Ron Paul, the libertarian congressman from Texas, whom nobody ever confused with a me-too Republican, has proposed a health care reform that deserves the name "reform."
It's almost certain not to get anywhere, though. Which might be a mercy. Americans might risk broken arms reaching for it too fast.
It's this. Whatever a family has to pay for the doctor, the hospital, the pills or the shots, it could deduct on their federal tax return.
Get that? A 100 percent tax credit on health care costs. Socialized medicine turned inside out, you might say.
Instead of the government taking care of us, we take care of ourselves. And by just that amount, lowering our tax bills.

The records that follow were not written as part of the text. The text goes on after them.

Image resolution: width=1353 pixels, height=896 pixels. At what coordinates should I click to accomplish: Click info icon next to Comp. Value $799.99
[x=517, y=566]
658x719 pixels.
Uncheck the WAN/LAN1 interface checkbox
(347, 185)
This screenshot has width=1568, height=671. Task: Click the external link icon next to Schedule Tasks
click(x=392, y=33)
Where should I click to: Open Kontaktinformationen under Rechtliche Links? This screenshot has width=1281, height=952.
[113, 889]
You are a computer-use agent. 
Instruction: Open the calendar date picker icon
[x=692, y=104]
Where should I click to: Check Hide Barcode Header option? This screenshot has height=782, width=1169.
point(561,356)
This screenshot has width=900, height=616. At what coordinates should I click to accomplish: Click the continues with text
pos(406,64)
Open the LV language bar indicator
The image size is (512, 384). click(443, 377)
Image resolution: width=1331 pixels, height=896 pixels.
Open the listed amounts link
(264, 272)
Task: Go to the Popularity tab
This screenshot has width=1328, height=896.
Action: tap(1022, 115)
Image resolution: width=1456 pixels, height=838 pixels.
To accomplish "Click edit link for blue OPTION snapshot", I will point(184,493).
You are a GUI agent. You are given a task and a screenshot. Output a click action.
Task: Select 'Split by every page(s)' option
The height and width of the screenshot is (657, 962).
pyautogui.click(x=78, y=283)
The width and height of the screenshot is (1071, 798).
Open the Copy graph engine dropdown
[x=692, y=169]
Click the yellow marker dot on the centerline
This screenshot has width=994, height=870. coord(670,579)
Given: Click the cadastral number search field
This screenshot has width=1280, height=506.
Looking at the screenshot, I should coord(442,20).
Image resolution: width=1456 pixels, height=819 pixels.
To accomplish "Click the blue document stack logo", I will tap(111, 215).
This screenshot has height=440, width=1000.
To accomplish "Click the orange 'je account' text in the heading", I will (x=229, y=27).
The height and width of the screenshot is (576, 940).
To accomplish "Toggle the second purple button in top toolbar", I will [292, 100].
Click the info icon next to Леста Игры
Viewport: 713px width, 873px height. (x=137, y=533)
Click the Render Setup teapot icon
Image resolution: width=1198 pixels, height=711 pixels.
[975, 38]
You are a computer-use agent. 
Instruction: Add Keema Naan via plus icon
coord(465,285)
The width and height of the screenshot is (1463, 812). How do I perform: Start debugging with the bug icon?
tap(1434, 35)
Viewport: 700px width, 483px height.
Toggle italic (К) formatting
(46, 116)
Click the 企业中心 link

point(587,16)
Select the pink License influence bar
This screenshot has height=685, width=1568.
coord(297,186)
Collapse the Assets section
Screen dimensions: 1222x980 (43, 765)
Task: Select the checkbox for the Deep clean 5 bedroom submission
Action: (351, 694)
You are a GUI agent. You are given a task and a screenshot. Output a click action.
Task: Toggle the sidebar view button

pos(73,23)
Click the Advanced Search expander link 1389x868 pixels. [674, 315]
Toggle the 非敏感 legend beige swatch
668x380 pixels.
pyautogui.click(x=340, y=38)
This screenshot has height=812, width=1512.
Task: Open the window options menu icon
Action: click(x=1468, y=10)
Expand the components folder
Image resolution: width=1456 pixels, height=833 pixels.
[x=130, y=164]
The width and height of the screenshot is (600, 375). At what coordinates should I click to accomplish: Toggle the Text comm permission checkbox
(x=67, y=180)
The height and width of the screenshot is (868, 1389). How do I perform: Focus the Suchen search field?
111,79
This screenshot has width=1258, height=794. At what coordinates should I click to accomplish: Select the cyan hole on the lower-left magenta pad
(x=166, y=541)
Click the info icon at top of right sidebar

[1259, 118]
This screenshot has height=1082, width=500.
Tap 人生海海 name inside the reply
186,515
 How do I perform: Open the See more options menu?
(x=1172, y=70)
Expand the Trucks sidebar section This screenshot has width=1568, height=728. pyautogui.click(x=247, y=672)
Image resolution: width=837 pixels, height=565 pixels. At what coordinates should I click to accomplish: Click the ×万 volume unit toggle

The screams in Washington might be heard clear to Pittsburgh, where the congressman who marches to his own drummer grew up in suburban Munhall. Pangs of tax starvation would grip the Treasury. Rep. Paul, a retired physician, would treat that malady by putting Uncle Sam on a severe spending diet. In short, a snowball's chance.
Yet his proposed H.R. 1495, the Comprehensive Health Care Reform Act of 2009 is a useful exercise. It demonstrates how market forces might yet rope in the inflation that's stampeding toward socialism.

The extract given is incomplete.